**Provided entries**:
____

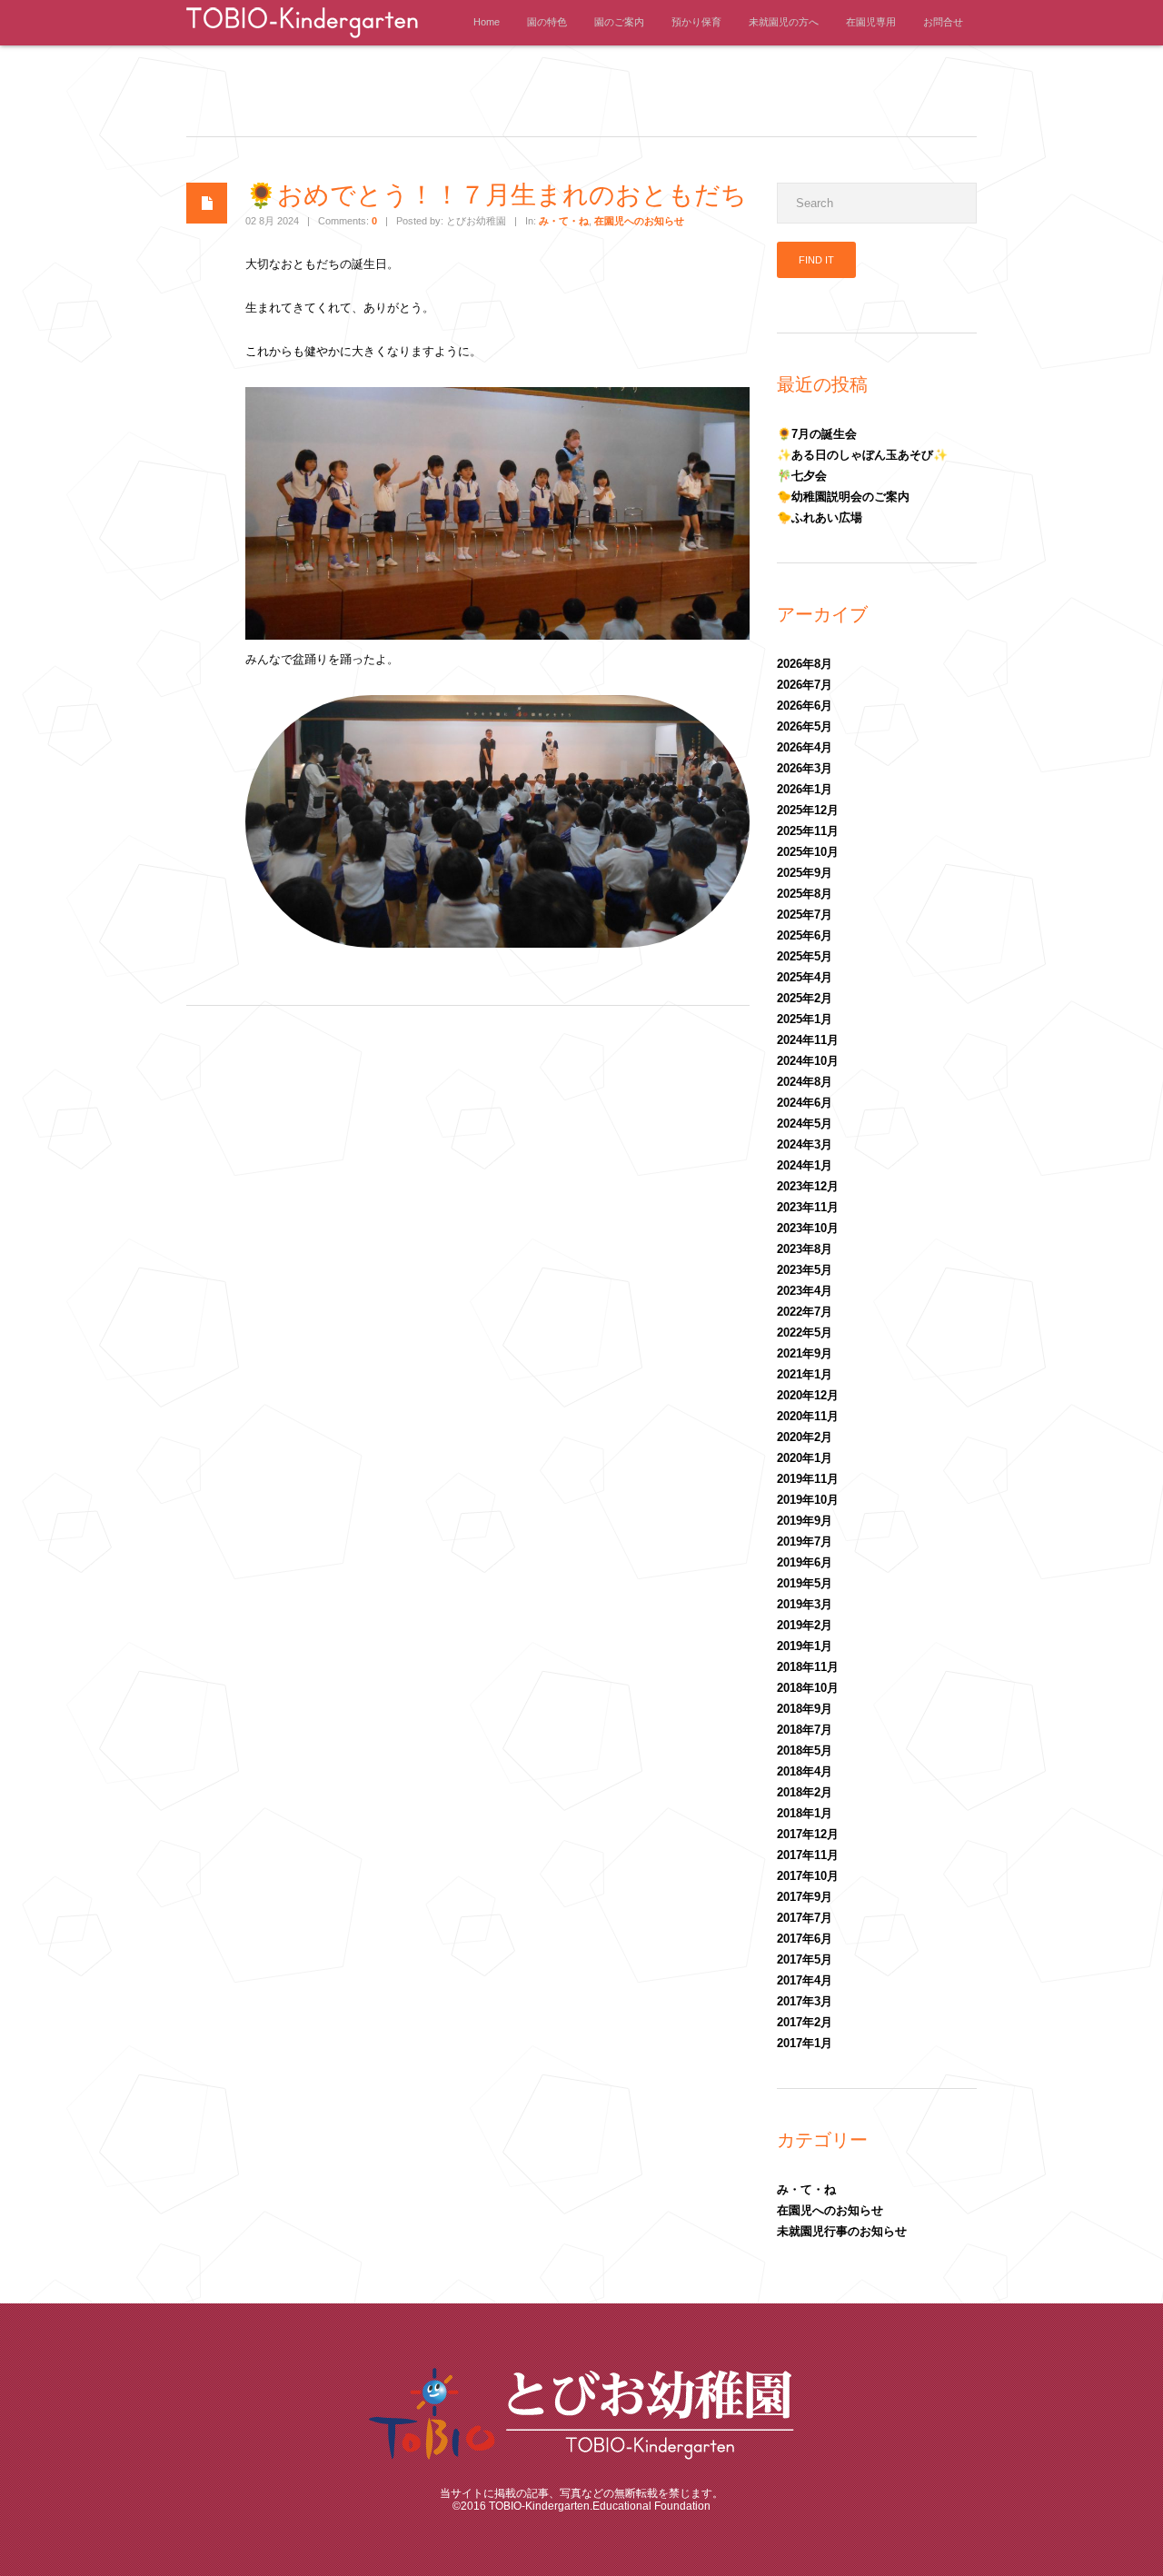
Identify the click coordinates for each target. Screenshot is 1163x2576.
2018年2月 (804, 1792)
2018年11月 (808, 1667)
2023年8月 (804, 1249)
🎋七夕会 (802, 475)
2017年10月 (808, 1876)
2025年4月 (804, 977)
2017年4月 (804, 1980)
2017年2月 (804, 2022)
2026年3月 (804, 768)
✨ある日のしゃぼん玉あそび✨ (862, 455)
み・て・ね (564, 220)
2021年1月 (804, 1374)
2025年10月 (808, 852)
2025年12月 (808, 810)
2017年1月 (804, 2043)
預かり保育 (696, 21)
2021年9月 (804, 1353)
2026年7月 (804, 684)
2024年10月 (808, 1061)
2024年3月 (804, 1144)
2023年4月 (804, 1291)
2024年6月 (804, 1102)
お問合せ (943, 21)
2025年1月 (804, 1019)
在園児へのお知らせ (639, 220)
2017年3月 (804, 2001)
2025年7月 (804, 914)
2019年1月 (804, 1646)
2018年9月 (804, 1709)
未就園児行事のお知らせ (842, 2231)
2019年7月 (804, 1541)
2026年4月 (804, 747)
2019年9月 (804, 1520)
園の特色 (547, 21)
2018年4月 (804, 1771)
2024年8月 (804, 1082)
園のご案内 (619, 21)
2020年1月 (804, 1458)
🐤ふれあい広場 (819, 517)
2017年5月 (804, 1959)
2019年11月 (808, 1479)
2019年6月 (804, 1562)
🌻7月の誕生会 (817, 434)
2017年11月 (808, 1855)
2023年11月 (808, 1207)
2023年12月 (808, 1186)
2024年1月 (804, 1165)
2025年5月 (804, 956)
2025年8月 (804, 893)
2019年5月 (804, 1583)
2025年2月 (804, 998)
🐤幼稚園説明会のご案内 (843, 496)
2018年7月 (804, 1729)
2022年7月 (804, 1311)
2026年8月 (804, 664)
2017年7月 (804, 1918)
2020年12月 (808, 1395)
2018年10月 (808, 1688)
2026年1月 (804, 789)
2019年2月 (804, 1625)
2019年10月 (808, 1500)
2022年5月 (804, 1332)
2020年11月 (808, 1416)
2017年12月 (808, 1834)
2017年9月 (804, 1897)
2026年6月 (804, 705)
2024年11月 (808, 1040)
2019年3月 (804, 1604)
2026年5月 (804, 726)
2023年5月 (804, 1270)
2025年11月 (808, 831)
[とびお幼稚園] (302, 39)
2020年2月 (804, 1437)
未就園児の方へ (784, 21)
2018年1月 (804, 1813)
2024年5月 (804, 1123)
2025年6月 (804, 935)
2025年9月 (804, 873)
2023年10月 (808, 1228)
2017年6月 (804, 1938)
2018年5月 (804, 1750)
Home (486, 21)
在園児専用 (871, 21)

____

**Exercise objective**: Retype the data exactly; images stay out.

**Your solution**:
Identify the click coordinates for each target. Screenshot is 1163x2576.
2018年2月 (804, 1792)
2018年11月 (808, 1667)
2023年8月 (804, 1249)
🎋七夕会 (802, 475)
2017年10月 (808, 1876)
2025年4月 (804, 977)
2017年4月 (804, 1980)
2017年2月 (804, 2022)
2026年3月 (804, 768)
✨ある日のしゃぼん玉あそび✨ (862, 455)
み・て・ね (564, 220)
2021年1月 (804, 1374)
2025年10月 (808, 852)
2025年12月 (808, 810)
2017年1月 (804, 2043)
預かり保育 (696, 21)
2021年9月 (804, 1353)
2026年7月 (804, 684)
2024年10月 (808, 1061)
2024年3月 (804, 1144)
2023年4月 (804, 1291)
2024年6月 (804, 1102)
お問合せ (943, 21)
2025年1月 (804, 1019)
在園児へのお知らせ (639, 220)
2017年3月 (804, 2001)
2025年7月 (804, 914)
2019年1月 (804, 1646)
2018年9月 (804, 1709)
未就園児行事のお知らせ (842, 2231)
2019年7月 (804, 1541)
2026年4月 (804, 747)
2019年9月 (804, 1520)
園の特色 (547, 21)
2018年4月 (804, 1771)
2024年8月 (804, 1082)
園のご案内 (619, 21)
2020年1月 (804, 1458)
🐤ふれあい広場 (819, 517)
2017年5月 (804, 1959)
2019年11月 (808, 1479)
2019年6月 (804, 1562)
🌻7月の誕生会 (817, 434)
2017年11月 (808, 1855)
2023年11月 (808, 1207)
2023年12月 (808, 1186)
2024年1月 (804, 1165)
2025年5月 (804, 956)
2025年8月 (804, 893)
2019年5月 (804, 1583)
2025年2月 (804, 998)
🐤幼稚園説明会のご案内 (843, 496)
2018年7月 (804, 1729)
2022年7月 (804, 1311)
2026年8月 (804, 664)
2017年7月 (804, 1918)
2020年12月 (808, 1395)
2018年10月 (808, 1688)
2026年1月 (804, 789)
2019年2月 (804, 1625)
2019年10月 (808, 1500)
2022年5月 (804, 1332)
2020年11月 (808, 1416)
2017年12月 (808, 1834)
2017年9月 (804, 1897)
2026年6月 (804, 705)
2024年11月 (808, 1040)
2019年3月 (804, 1604)
2026年5月 (804, 726)
2023年5月 (804, 1270)
2025年11月 (808, 831)
[とびお幼稚園] (302, 39)
2020年2月 (804, 1437)
未就園児の方へ (784, 21)
2018年1月 (804, 1813)
2024年5月 (804, 1123)
2025年6月 (804, 935)
2025年9月 (804, 873)
2023年10月 (808, 1228)
2017年6月 (804, 1938)
2018年5月 (804, 1750)
Home (486, 21)
在園児専用 (871, 21)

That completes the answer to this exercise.